Paper sorted, paper printed, paper copied, paper piled, paper flowing toward destinations unseen and unknown, paper sitting untouched in tall piles on bright tables, sitting dusty and still on high shelves along the wall. Paper bound, paper clipped, paper stapled and stacked and filed and sent and all of it reflecting white as it shot quietly from copiers and printers, or landing heavily as it was moved from desk to file, from file to binder, from binder to conference room. Paper was the breath, it seemed, the air we inhaled, then released.
“Core Communications,” I heard someone behind me say, “owns approximately two thousand six hundred and twenty-eight white-boards.”
Walking with the head of Human Resources, finding myself in the middle of an afternoon basketball game in the wide walkways on fourteen, the Lady Gunslingers of PR favored by ten over the Warlords of Admin. It was one of multiple events in an endless and informal buildingwide Olympics—Nerf basketball, laser tag, yo-yo face-offs, darts, pool, air hockey, marbles, video games of all sorts and kinds, poker, chess, D&D, cubicle badminton, Wiffle-bat baseball, chair races, Yahtzee!, Scrabble, checkers, elevator bingo, untold betting pools devoted to elections, births, sports and office romances, periodic foot races around the auditorium on two, broom-and-tape-roll shuffle-board, Frisbee, full-contact rollerball, Magic: The Gathering, tag-team wrestling, Sumo wrestling, paper-airplane competitions based on an arcane Italian formula gauging distance, speed and altitude, and six separate putt-putt courses, each with a rating of novice, pro or addict, that were spread through offices, workspaces, hallways and conference rooms to form a total of one hundred and eight holes of golf.

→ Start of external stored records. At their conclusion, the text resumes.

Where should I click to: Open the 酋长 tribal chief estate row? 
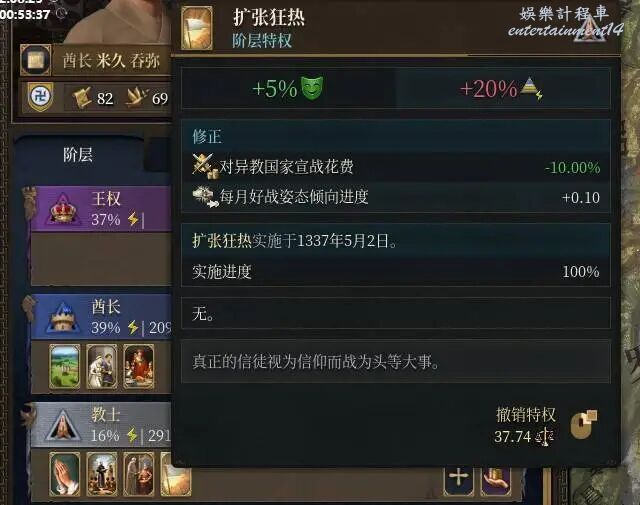pyautogui.click(x=101, y=316)
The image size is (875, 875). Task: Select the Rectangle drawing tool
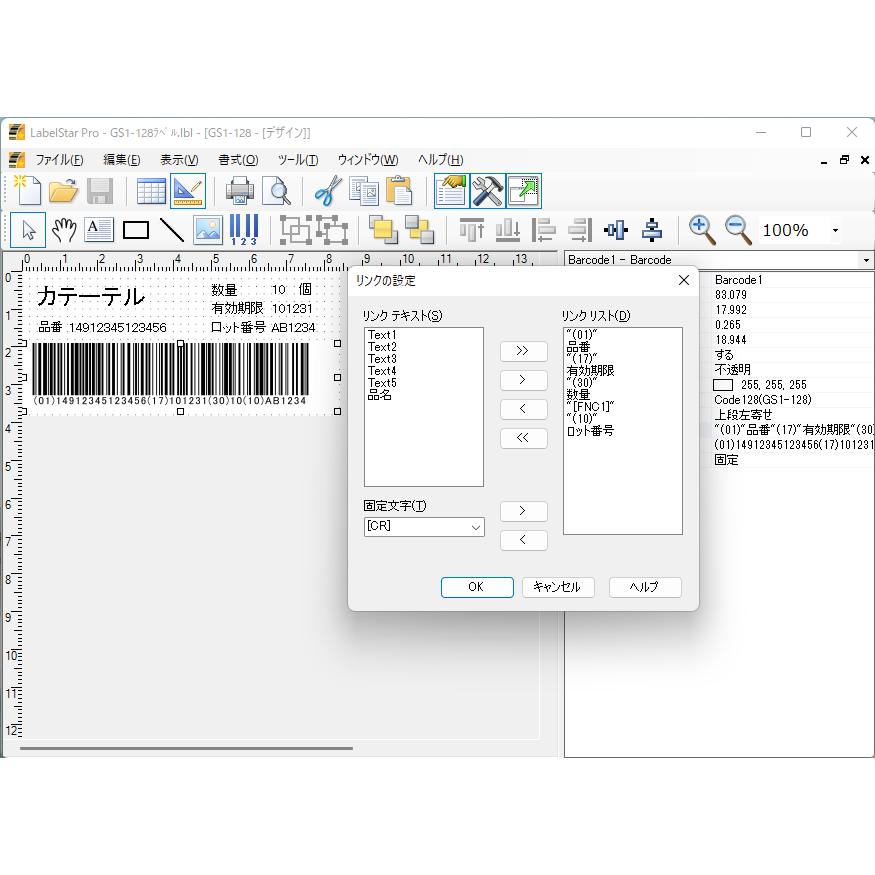[x=136, y=230]
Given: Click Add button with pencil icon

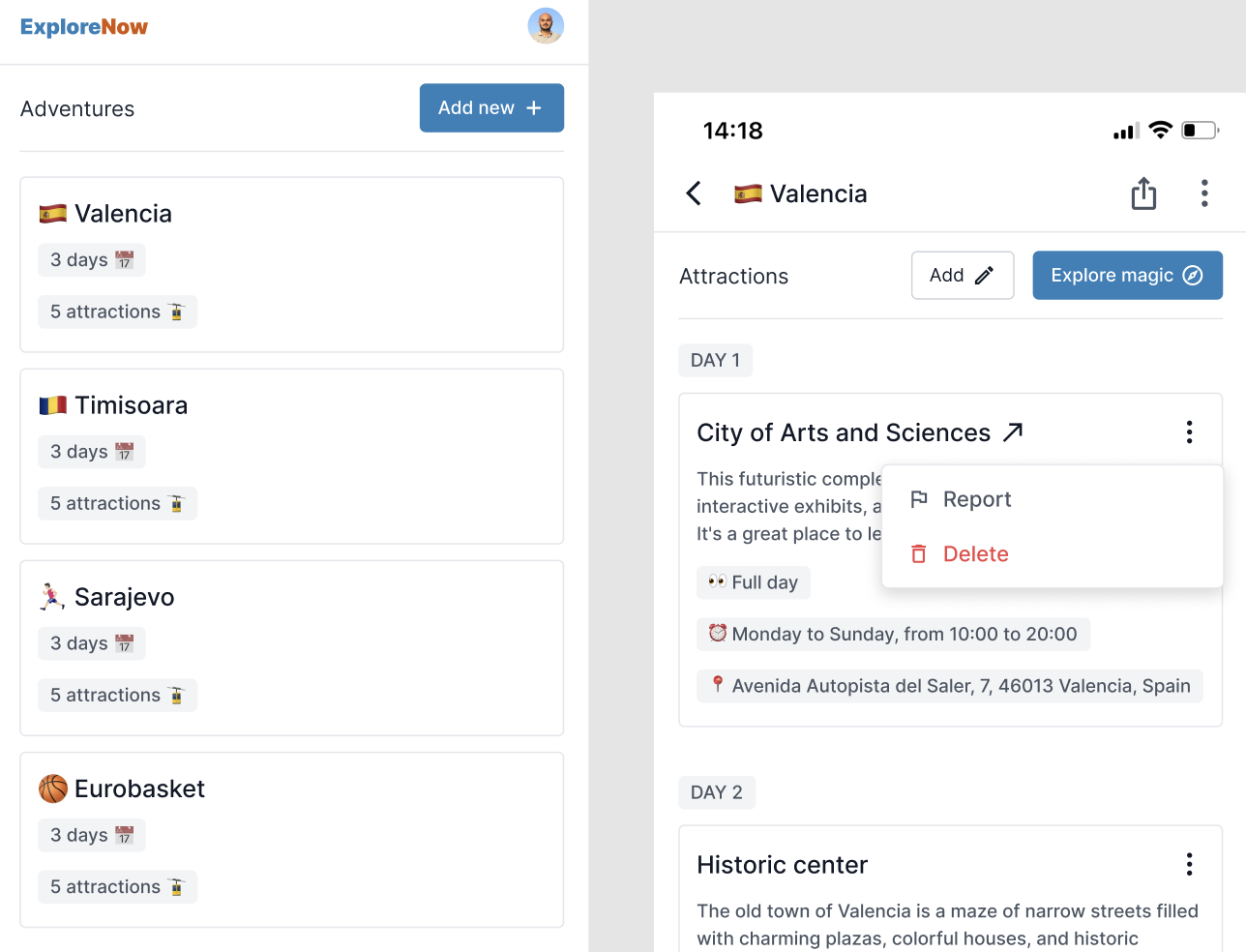Looking at the screenshot, I should (962, 276).
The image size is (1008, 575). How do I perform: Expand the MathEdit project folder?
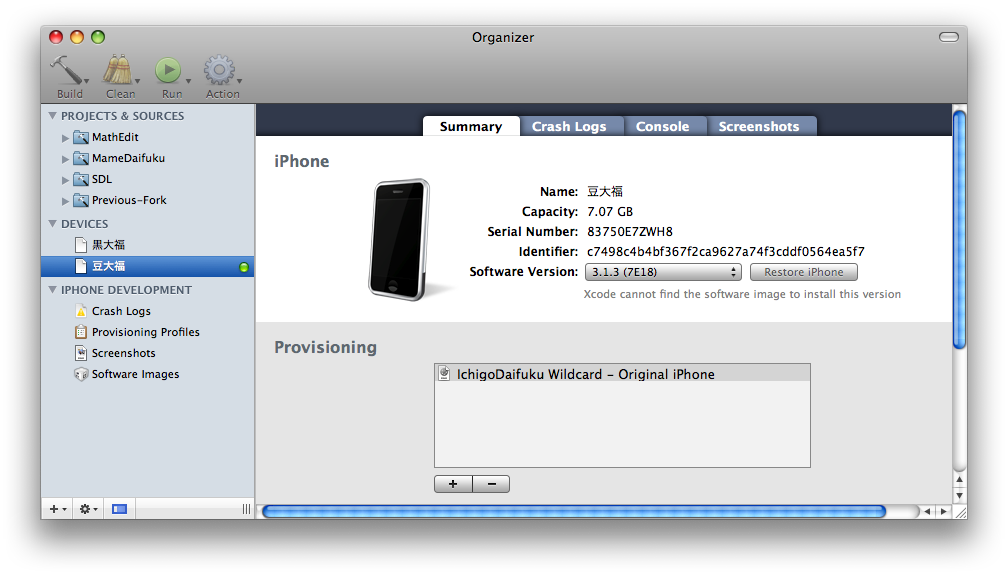pos(66,138)
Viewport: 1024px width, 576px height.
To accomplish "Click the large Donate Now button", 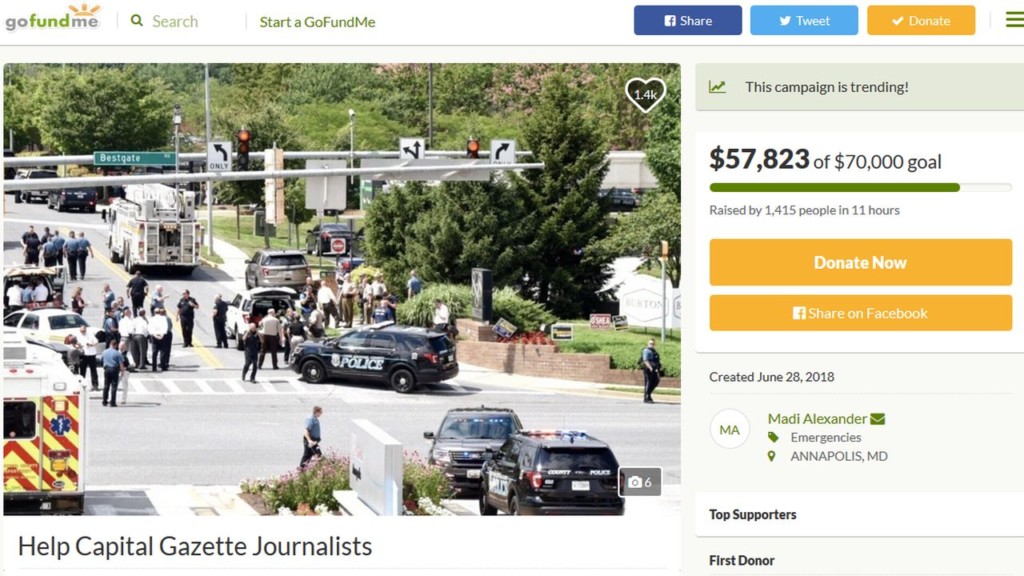I will coord(861,263).
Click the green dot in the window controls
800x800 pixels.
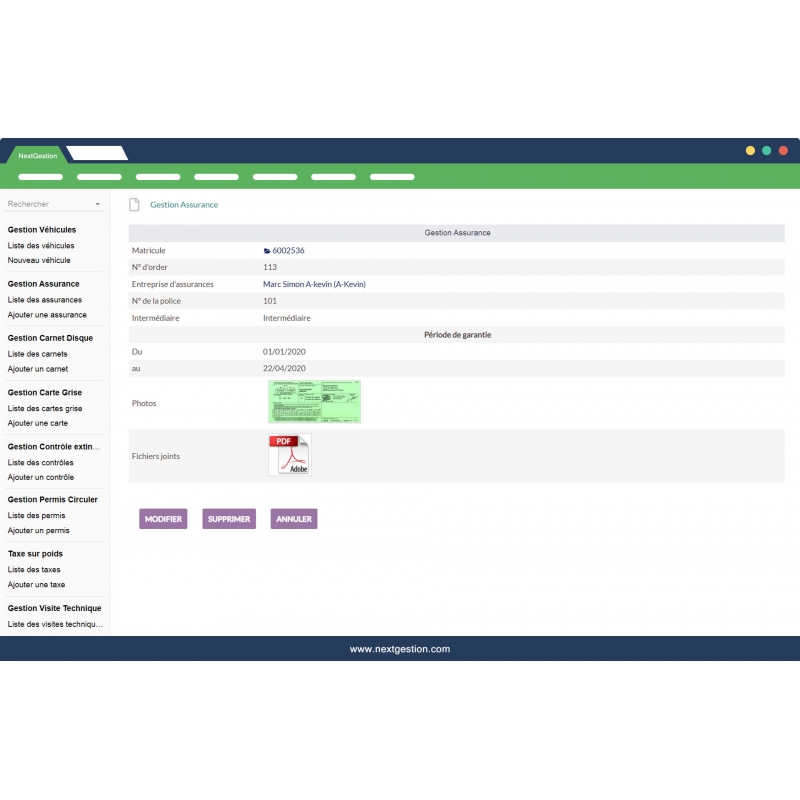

“Foul!” someone yelled, throwing their hands in the air.
As with every other group in Core Communications, the people playing basketball were not only some of the most productive people in the company, they were also the most productive workers in their professions. Outsiders never believed it. Even the board found it hard to understand. But despite the games and jokes and constant digressions, Core was one of the most productive and efficient companies in the world.
I played five minutes of basketball with the Warlords of Admin. I managed to contribute two assists and a foul shot but had three jump shots blocked by a fanatical Bulgarian intern—a lightning-quick woman with a twelve-inch vertical leap and no idea I was the owner of the company, the building and the court she so freely dominated.
It was, for me, an unlikely but welcome moment of anonymity and untainted employee contact, even as other people stood around us, watching their CEO run the court.
Walking with two financial analysts, each updating me on fluctuations in various European stock markets, the meeting soon carrying us from the eighteenth to the eleventh floor, Worldwide Network Operations, where sci-fi marathons met the complete works of Nietzsche, where junior programmers in tuxedo T-shirts worked alongside engineering PhDs and tired dropouts from Cal Tech.
Picking up Julie, the two of us walking across thirteen, a floor with a particularly large number of windows, the rooms cast in shadows from the windows around us, rooms sometimes angular, sometimes round, sometimes softened into shapelessness as the light reflected off the steel and the glass and the ducts in the ceiling.
“I’ve got a meeting with the blind,” Julie was saying, “then a review of new day care policies on the Korean peninsula.”